Output the full listing verbatim.
--- RECORDS SHOWN ---
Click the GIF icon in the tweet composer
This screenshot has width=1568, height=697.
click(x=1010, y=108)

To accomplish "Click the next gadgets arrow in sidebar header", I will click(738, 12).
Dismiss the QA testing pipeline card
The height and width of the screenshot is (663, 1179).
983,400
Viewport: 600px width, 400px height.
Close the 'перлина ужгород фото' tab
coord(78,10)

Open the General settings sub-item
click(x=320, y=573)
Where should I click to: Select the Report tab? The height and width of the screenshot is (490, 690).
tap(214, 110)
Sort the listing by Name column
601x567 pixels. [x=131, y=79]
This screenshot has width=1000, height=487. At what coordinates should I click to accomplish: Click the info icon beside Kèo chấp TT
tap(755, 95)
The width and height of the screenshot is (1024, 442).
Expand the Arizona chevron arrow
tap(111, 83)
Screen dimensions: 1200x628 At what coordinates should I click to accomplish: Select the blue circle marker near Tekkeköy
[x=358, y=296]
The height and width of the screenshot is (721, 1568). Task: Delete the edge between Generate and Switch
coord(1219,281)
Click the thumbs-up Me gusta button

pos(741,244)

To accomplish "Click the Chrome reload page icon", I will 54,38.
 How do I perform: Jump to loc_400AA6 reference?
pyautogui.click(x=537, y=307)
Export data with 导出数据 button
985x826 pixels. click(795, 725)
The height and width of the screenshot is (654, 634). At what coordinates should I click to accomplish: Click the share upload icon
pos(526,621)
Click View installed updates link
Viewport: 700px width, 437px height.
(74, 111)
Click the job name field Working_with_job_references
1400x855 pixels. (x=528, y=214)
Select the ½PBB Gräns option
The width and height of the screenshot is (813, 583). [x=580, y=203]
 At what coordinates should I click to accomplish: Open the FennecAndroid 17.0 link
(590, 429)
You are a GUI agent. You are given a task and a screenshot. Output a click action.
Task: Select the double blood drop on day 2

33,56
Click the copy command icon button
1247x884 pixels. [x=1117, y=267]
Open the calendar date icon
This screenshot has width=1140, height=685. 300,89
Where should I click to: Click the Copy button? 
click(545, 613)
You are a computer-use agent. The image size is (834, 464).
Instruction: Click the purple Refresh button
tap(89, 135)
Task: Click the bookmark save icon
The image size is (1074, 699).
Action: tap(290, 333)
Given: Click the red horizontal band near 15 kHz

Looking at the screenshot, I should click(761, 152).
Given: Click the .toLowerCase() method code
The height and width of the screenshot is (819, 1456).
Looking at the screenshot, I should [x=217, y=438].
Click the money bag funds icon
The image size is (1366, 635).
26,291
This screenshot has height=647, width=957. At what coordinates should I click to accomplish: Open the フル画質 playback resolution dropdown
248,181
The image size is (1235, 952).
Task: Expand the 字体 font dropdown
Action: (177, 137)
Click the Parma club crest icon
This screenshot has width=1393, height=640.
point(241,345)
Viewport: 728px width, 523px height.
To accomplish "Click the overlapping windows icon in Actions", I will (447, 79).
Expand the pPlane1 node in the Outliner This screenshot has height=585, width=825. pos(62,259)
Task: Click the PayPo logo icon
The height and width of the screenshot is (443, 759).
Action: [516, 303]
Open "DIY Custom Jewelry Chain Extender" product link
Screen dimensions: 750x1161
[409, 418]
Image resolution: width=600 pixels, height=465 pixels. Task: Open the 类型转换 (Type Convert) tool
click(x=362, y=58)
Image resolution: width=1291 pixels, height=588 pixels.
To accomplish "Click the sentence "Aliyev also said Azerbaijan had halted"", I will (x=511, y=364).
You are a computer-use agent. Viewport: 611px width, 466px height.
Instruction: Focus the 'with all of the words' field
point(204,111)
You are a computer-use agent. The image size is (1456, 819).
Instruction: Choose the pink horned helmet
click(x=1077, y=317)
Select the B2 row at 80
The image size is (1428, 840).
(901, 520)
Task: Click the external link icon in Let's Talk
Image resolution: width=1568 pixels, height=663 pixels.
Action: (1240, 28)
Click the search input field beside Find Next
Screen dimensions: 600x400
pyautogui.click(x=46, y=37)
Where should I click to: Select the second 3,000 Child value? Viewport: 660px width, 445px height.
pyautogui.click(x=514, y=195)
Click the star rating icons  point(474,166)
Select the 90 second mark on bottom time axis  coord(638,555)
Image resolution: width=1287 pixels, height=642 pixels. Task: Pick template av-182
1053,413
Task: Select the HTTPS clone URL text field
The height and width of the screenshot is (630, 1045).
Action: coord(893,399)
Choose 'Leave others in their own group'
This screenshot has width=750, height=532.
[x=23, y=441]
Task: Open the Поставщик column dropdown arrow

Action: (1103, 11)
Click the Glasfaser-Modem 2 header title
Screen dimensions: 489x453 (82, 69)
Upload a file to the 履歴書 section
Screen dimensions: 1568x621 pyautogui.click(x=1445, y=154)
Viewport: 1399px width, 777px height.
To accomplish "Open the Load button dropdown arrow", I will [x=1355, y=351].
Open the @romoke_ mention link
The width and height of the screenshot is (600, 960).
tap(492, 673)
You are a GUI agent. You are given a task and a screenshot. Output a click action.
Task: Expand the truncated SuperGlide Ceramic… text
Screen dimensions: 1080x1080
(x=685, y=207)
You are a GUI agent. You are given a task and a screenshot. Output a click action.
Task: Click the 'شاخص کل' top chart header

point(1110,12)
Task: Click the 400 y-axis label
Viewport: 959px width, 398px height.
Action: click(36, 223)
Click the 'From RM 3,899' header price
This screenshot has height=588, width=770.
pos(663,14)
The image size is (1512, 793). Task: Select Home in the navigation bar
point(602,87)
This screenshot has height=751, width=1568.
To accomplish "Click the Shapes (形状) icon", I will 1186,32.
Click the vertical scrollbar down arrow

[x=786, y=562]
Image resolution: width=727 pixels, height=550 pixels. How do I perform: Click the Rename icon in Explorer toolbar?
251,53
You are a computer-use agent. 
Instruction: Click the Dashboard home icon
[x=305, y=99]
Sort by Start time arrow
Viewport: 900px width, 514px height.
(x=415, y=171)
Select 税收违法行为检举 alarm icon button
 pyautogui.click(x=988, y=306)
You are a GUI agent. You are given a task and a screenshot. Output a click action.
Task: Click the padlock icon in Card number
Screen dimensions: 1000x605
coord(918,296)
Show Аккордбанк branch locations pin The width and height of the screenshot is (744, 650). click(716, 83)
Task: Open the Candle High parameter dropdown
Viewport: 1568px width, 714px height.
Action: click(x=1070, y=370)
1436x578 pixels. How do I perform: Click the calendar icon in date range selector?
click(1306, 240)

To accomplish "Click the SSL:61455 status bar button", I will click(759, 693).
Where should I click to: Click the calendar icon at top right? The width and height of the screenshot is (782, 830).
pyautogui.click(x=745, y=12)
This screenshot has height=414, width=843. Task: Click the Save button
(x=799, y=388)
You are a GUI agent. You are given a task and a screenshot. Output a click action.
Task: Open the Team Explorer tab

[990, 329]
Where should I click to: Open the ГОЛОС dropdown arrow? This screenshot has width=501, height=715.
---
*SOLUTION BELOW:*
Click the GIF icon in the tweet composer
This screenshot has width=1568, height=697.
click(x=1010, y=108)

To accomplish "Click the next gadgets arrow in sidebar header", I will click(738, 12).
Dismiss the QA testing pipeline card
The height and width of the screenshot is (663, 1179).
983,400
Viewport: 600px width, 400px height.
Close the 'перлина ужгород фото' tab
coord(78,10)

Open the General settings sub-item
click(x=320, y=573)
Where should I click to: Select the Report tab? The height and width of the screenshot is (490, 690).
tap(214, 110)
Sort the listing by Name column
601x567 pixels. [x=131, y=79]
This screenshot has width=1000, height=487. At what coordinates should I click to accomplish: Click the info icon beside Kèo chấp TT
tap(755, 95)
The width and height of the screenshot is (1024, 442).
Expand the Arizona chevron arrow
tap(111, 83)
Screen dimensions: 1200x628 At what coordinates should I click to accomplish: Select the blue circle marker near Tekkeköy
[x=358, y=296]
The height and width of the screenshot is (721, 1568). Task: Delete the edge between Generate and Switch
coord(1219,281)
Click the thumbs-up Me gusta button

pos(741,244)

To accomplish "Click the Chrome reload page icon", I will 54,38.
 How do I perform: Jump to loc_400AA6 reference?
pyautogui.click(x=537, y=307)
Export data with 导出数据 button
985x826 pixels. click(795, 725)
The height and width of the screenshot is (654, 634). At what coordinates should I click to accomplish: Click the share upload icon
pos(526,621)
Click View installed updates link
Viewport: 700px width, 437px height.
(74, 111)
Click the job name field Working_with_job_references
1400x855 pixels. (x=528, y=214)
Select the ½PBB Gräns option
The width and height of the screenshot is (813, 583). [x=580, y=203]
 At what coordinates should I click to accomplish: Open the FennecAndroid 17.0 link
(590, 429)
You are a GUI agent. You are given a task and a screenshot. Output a click action.
Task: Select the double blood drop on day 2

33,56
Click the copy command icon button
1247x884 pixels. [x=1117, y=267]
Open the calendar date icon
This screenshot has width=1140, height=685. 300,89
Where should I click to: Click the Copy button? 
click(545, 613)
You are a computer-use agent. The image size is (834, 464).
Instruction: Click the purple Refresh button
tap(89, 135)
Task: Click the bookmark save icon
The image size is (1074, 699).
Action: tap(290, 333)
Given: Click the red horizontal band near 15 kHz

Looking at the screenshot, I should click(761, 152).
Given: Click the .toLowerCase() method code
The height and width of the screenshot is (819, 1456).
Looking at the screenshot, I should [x=217, y=438].
Click the money bag funds icon
The image size is (1366, 635).
26,291
This screenshot has height=647, width=957. At what coordinates should I click to accomplish: Open the フル画質 playback resolution dropdown
248,181
The image size is (1235, 952).
Task: Expand the 字体 font dropdown
Action: (177, 137)
Click the Parma club crest icon
This screenshot has width=1393, height=640.
point(241,345)
Viewport: 728px width, 523px height.
To accomplish "Click the overlapping windows icon in Actions", I will (447, 79).
Expand the pPlane1 node in the Outliner This screenshot has height=585, width=825. pos(62,259)
Task: Click the PayPo logo icon
The height and width of the screenshot is (443, 759).
Action: [516, 303]
Open "DIY Custom Jewelry Chain Extender" product link
Screen dimensions: 750x1161
[409, 418]
Image resolution: width=600 pixels, height=465 pixels. Task: Open the 类型转换 (Type Convert) tool
click(x=362, y=58)
Image resolution: width=1291 pixels, height=588 pixels.
To accomplish "Click the sentence "Aliyev also said Azerbaijan had halted"", I will (x=511, y=364).
You are a computer-use agent. Viewport: 611px width, 466px height.
Instruction: Focus the 'with all of the words' field
point(204,111)
You are a computer-use agent. The image size is (1456, 819).
Instruction: Choose the pink horned helmet
click(x=1077, y=317)
Select the B2 row at 80
The image size is (1428, 840).
(901, 520)
Task: Click the external link icon in Let's Talk
Image resolution: width=1568 pixels, height=663 pixels.
Action: (1240, 28)
Click the search input field beside Find Next
Screen dimensions: 600x400
pyautogui.click(x=46, y=37)
Where should I click to: Select the second 3,000 Child value? Viewport: 660px width, 445px height.
pyautogui.click(x=514, y=195)
Click the star rating icons  point(474,166)
Select the 90 second mark on bottom time axis  coord(638,555)
Image resolution: width=1287 pixels, height=642 pixels. Task: Pick template av-182
1053,413
Task: Select the HTTPS clone URL text field
The height and width of the screenshot is (630, 1045).
Action: coord(893,399)
Choose 'Leave others in their own group'
This screenshot has width=750, height=532.
[x=23, y=441]
Task: Open the Поставщик column dropdown arrow

Action: (1103, 11)
Click the Glasfaser-Modem 2 header title
Screen dimensions: 489x453 (82, 69)
Upload a file to the 履歴書 section
Screen dimensions: 1568x621 pyautogui.click(x=1445, y=154)
Viewport: 1399px width, 777px height.
To accomplish "Open the Load button dropdown arrow", I will [x=1355, y=351].
Open the @romoke_ mention link
The width and height of the screenshot is (600, 960).
tap(492, 673)
You are a GUI agent. You are given a task and a screenshot. Output a click action.
Task: Expand the truncated SuperGlide Ceramic… text
Screen dimensions: 1080x1080
(x=685, y=207)
You are a GUI agent. You are given a task and a screenshot. Output a click action.
Task: Click the 'شاخص کل' top chart header

point(1110,12)
Task: Click the 400 y-axis label
Viewport: 959px width, 398px height.
Action: click(36, 223)
Click the 'From RM 3,899' header price
This screenshot has height=588, width=770.
pos(663,14)
The image size is (1512, 793). Task: Select Home in the navigation bar
point(602,87)
This screenshot has height=751, width=1568.
To accomplish "Click the Shapes (形状) icon", I will 1186,32.
Click the vertical scrollbar down arrow

[x=786, y=562]
Image resolution: width=727 pixels, height=550 pixels. How do I perform: Click the Rename icon in Explorer toolbar?
251,53
You are a computer-use agent. 
Instruction: Click the Dashboard home icon
[x=305, y=99]
Sort by Start time arrow
Viewport: 900px width, 514px height.
(x=415, y=171)
Select 税收违法行为检举 alarm icon button
 pyautogui.click(x=988, y=306)
You are a GUI agent. You are given a task and a screenshot. Output a click action.
Task: Click the padlock icon in Card number
Screen dimensions: 1000x605
coord(918,296)
Show Аккордбанк branch locations pin The width and height of the screenshot is (744, 650). click(716, 83)
Task: Open the Candle High parameter dropdown
Viewport: 1568px width, 714px height.
Action: click(x=1070, y=370)
1436x578 pixels. How do I perform: Click the calendar icon in date range selector?
click(1306, 240)

To accomplish "Click the SSL:61455 status bar button", I will click(759, 693).
Where should I click to: Click the calendar icon at top right? The width and height of the screenshot is (782, 830).
pyautogui.click(x=745, y=12)
This screenshot has height=414, width=843. Task: Click the Save button
(x=799, y=388)
You are a GUI agent. You are given a task and a screenshot. Output a click action.
Task: Open the Team Explorer tab

[990, 329]
Where should I click to: Open the ГОЛОС dropdown arrow? This screenshot has width=501, height=715.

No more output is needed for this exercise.